Material to process Start Marker

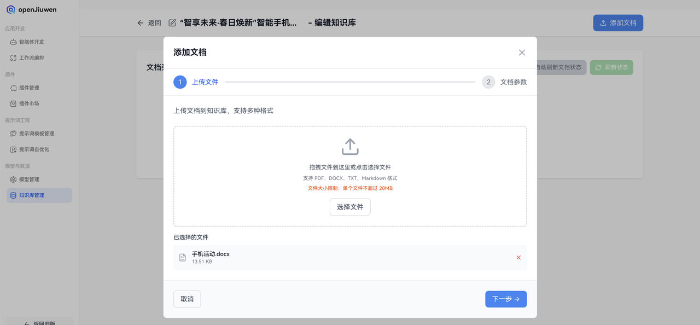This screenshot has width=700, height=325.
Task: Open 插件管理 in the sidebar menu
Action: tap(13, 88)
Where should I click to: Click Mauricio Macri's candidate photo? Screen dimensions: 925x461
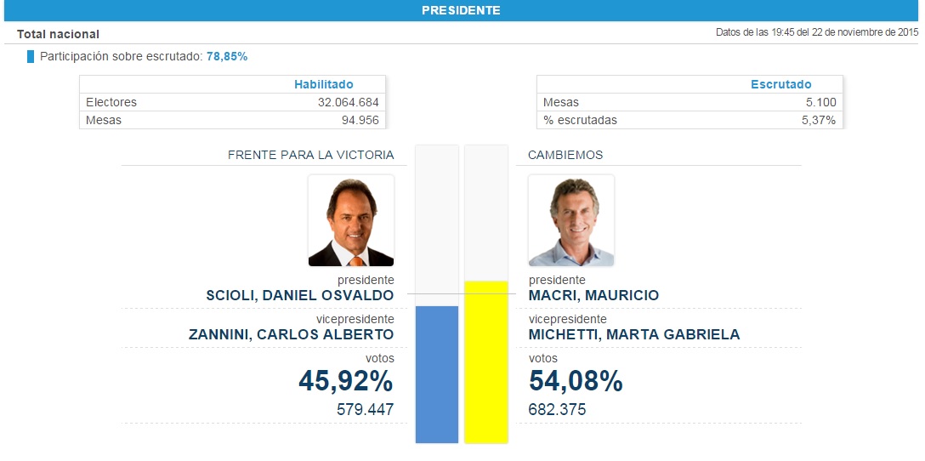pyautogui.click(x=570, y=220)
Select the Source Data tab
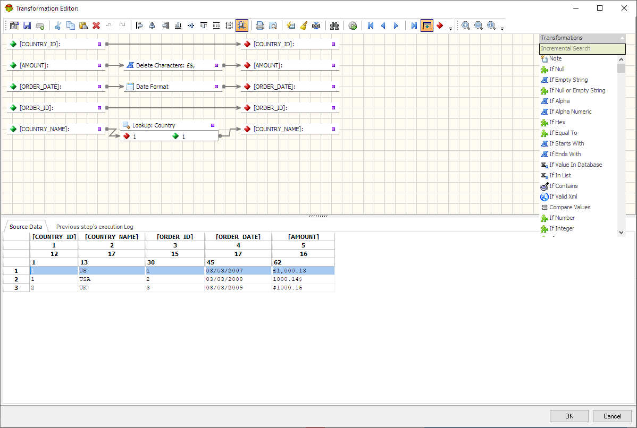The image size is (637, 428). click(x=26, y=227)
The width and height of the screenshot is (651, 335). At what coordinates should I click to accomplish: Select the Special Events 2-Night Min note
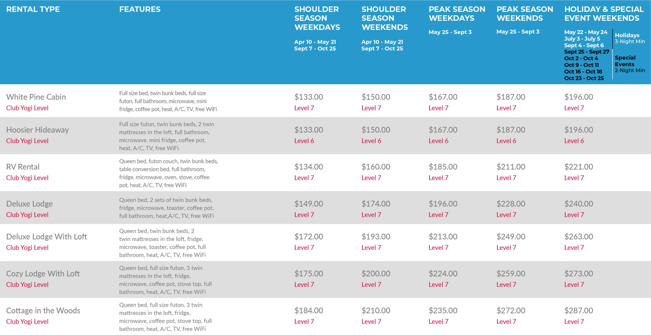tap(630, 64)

Material to process End Marker

▶ [Task statement] Every line from the one containing "Select the Source Data tab" through the last line of the data, both included, is to be repeated exactly; the pictures are to be left out.

▶ [Response to this exercise]
Select the Source Data tab
The image size is (637, 428). click(x=26, y=227)
The width and height of the screenshot is (651, 335). At what coordinates should I click to accomplish: Select the Special Events 2-Night Min note
tap(630, 64)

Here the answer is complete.